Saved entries
Content starts

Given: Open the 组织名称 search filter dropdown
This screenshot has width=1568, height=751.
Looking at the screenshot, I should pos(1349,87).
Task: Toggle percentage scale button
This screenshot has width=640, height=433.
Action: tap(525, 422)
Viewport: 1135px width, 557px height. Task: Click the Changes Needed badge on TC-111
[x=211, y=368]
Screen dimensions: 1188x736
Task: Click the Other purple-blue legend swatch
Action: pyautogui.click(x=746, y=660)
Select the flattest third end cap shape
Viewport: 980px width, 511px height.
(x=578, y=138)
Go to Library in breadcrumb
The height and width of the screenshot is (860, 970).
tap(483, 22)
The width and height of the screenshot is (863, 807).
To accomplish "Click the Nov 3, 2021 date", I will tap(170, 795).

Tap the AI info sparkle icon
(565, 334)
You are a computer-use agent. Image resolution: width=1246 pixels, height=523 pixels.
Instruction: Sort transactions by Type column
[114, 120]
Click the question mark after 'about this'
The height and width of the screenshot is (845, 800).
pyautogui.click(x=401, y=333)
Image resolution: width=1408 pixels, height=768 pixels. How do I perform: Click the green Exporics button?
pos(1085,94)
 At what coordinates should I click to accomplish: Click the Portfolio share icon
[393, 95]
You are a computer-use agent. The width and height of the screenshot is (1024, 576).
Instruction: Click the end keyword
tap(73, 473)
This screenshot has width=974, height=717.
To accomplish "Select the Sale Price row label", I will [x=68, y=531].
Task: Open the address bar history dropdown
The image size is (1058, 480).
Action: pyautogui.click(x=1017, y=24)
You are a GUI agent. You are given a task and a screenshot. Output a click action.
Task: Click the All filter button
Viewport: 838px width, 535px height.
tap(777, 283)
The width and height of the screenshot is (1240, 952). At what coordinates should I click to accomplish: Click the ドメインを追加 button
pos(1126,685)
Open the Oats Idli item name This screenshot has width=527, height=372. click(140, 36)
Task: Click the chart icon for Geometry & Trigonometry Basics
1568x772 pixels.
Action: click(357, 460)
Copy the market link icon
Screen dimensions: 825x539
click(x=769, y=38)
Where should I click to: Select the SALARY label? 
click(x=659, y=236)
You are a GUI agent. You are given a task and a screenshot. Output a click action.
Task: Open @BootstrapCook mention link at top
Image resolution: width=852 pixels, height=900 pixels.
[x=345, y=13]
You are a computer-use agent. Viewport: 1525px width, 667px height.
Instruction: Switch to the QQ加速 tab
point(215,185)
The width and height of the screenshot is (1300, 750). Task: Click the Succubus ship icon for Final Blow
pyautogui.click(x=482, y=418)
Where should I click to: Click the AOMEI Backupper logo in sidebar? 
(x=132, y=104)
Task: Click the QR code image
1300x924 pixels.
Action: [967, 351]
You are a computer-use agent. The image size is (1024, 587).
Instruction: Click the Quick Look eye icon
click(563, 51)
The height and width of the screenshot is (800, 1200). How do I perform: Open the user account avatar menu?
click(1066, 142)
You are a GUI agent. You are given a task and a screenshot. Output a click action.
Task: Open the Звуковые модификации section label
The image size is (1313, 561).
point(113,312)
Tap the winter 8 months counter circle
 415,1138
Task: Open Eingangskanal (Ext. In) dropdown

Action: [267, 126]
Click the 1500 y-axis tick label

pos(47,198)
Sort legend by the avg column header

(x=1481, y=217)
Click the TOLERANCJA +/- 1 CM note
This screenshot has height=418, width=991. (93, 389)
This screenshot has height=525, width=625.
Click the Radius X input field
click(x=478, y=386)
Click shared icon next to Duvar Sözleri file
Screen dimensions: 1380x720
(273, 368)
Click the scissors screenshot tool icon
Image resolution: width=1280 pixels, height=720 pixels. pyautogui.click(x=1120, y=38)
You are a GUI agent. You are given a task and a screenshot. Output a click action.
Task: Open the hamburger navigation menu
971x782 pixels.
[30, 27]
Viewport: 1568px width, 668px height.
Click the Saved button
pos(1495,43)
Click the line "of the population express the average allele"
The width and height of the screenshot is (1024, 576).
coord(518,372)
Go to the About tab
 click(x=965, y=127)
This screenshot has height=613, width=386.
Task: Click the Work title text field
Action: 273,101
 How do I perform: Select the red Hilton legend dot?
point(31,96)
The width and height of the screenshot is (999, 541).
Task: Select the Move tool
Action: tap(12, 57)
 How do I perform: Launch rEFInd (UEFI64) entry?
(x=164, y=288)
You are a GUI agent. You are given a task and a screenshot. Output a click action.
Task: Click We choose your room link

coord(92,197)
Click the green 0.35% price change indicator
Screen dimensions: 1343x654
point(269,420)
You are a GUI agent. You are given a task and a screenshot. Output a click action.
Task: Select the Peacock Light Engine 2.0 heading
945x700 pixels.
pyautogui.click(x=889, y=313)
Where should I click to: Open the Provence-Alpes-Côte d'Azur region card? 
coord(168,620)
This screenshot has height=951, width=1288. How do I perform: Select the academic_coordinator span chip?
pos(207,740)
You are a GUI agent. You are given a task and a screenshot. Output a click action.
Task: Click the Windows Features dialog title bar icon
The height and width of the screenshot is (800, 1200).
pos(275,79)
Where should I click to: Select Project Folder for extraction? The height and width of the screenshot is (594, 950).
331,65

Content ends

Write the data out once more. Keep every word the same.

__OUTPUT OF THE TASK__:
Given: Open the 组织名称 search filter dropdown
This screenshot has width=1568, height=751.
Looking at the screenshot, I should pos(1349,87).
Task: Toggle percentage scale button
This screenshot has width=640, height=433.
Action: tap(525, 422)
Viewport: 1135px width, 557px height. Task: Click the Changes Needed badge on TC-111
[x=211, y=368]
Screen dimensions: 1188x736
Task: Click the Other purple-blue legend swatch
Action: pyautogui.click(x=746, y=660)
Select the flattest third end cap shape
Viewport: 980px width, 511px height.
(x=578, y=138)
Go to Library in breadcrumb
The height and width of the screenshot is (860, 970).
tap(483, 22)
The width and height of the screenshot is (863, 807).
To accomplish "Click the Nov 3, 2021 date", I will tap(170, 795).

Tap the AI info sparkle icon
(565, 334)
You are a computer-use agent. Image resolution: width=1246 pixels, height=523 pixels.
Instruction: Sort transactions by Type column
[114, 120]
Click the question mark after 'about this'
The height and width of the screenshot is (845, 800).
pyautogui.click(x=401, y=333)
Image resolution: width=1408 pixels, height=768 pixels. How do I perform: Click the green Exporics button?
pos(1085,94)
 At what coordinates should I click to accomplish: Click the Portfolio share icon
[393, 95]
You are a computer-use agent. The width and height of the screenshot is (1024, 576).
Instruction: Click the end keyword
tap(73, 473)
This screenshot has width=974, height=717.
To accomplish "Select the Sale Price row label", I will [x=68, y=531].
Task: Open the address bar history dropdown
The image size is (1058, 480).
Action: pyautogui.click(x=1017, y=24)
You are a GUI agent. You are given a task and a screenshot. Output a click action.
Task: Click the All filter button
Viewport: 838px width, 535px height.
tap(777, 283)
The width and height of the screenshot is (1240, 952). At what coordinates should I click to accomplish: Click the ドメインを追加 button
pos(1126,685)
Open the Oats Idli item name This screenshot has width=527, height=372. click(140, 36)
Task: Click the chart icon for Geometry & Trigonometry Basics
1568x772 pixels.
Action: click(357, 460)
Copy the market link icon
Screen dimensions: 825x539
click(x=769, y=38)
Where should I click to: Select the SALARY label? 
click(x=659, y=236)
You are a GUI agent. You are given a task and a screenshot. Output a click action.
Task: Open @BootstrapCook mention link at top
Image resolution: width=852 pixels, height=900 pixels.
[x=345, y=13]
You are a computer-use agent. Viewport: 1525px width, 667px height.
Instruction: Switch to the QQ加速 tab
point(215,185)
The width and height of the screenshot is (1300, 750). Task: Click the Succubus ship icon for Final Blow
pyautogui.click(x=482, y=418)
Where should I click to: Click the AOMEI Backupper logo in sidebar? 
(x=132, y=104)
Task: Click the QR code image
1300x924 pixels.
Action: [967, 351]
You are a computer-use agent. The image size is (1024, 587).
Instruction: Click the Quick Look eye icon
click(563, 51)
The height and width of the screenshot is (800, 1200). How do I perform: Open the user account avatar menu?
click(1066, 142)
You are a GUI agent. You are given a task and a screenshot. Output a click action.
Task: Open the Звуковые модификации section label
The image size is (1313, 561).
point(113,312)
Tap the winter 8 months counter circle
 415,1138
Task: Open Eingangskanal (Ext. In) dropdown

Action: [267, 126]
Click the 1500 y-axis tick label

pos(47,198)
Sort legend by the avg column header

(x=1481, y=217)
Click the TOLERANCJA +/- 1 CM note
This screenshot has height=418, width=991. (93, 389)
This screenshot has height=525, width=625.
Click the Radius X input field
click(x=478, y=386)
Click shared icon next to Duvar Sözleri file
Screen dimensions: 1380x720
(273, 368)
Click the scissors screenshot tool icon
Image resolution: width=1280 pixels, height=720 pixels. pyautogui.click(x=1120, y=38)
You are a GUI agent. You are given a task and a screenshot. Output a click action.
Task: Open the hamburger navigation menu
971x782 pixels.
[30, 27]
Viewport: 1568px width, 668px height.
Click the Saved button
pos(1495,43)
Click the line "of the population express the average allele"
The width and height of the screenshot is (1024, 576).
coord(518,372)
Go to the About tab
 click(x=965, y=127)
This screenshot has height=613, width=386.
Task: Click the Work title text field
Action: 273,101
 How do I perform: Select the red Hilton legend dot?
point(31,96)
The width and height of the screenshot is (999, 541).
Task: Select the Move tool
Action: tap(12, 57)
 How do I perform: Launch rEFInd (UEFI64) entry?
(x=164, y=288)
You are a GUI agent. You are given a task and a screenshot. Output a click action.
Task: Click We choose your room link

coord(92,197)
Click the green 0.35% price change indicator
Screen dimensions: 1343x654
point(269,420)
You are a GUI agent. You are given a task and a screenshot. Output a click action.
Task: Select the Peacock Light Engine 2.0 heading
945x700 pixels.
pyautogui.click(x=889, y=313)
Where should I click to: Open the Provence-Alpes-Côte d'Azur region card? 
coord(168,620)
This screenshot has height=951, width=1288. How do I perform: Select the academic_coordinator span chip?
pos(207,740)
You are a GUI agent. You are given a task and a screenshot. Output a click action.
Task: Click the Windows Features dialog title bar icon
The height and width of the screenshot is (800, 1200).
pos(275,79)
Where should I click to: Select Project Folder for extraction? The height and width of the screenshot is (594, 950).
331,65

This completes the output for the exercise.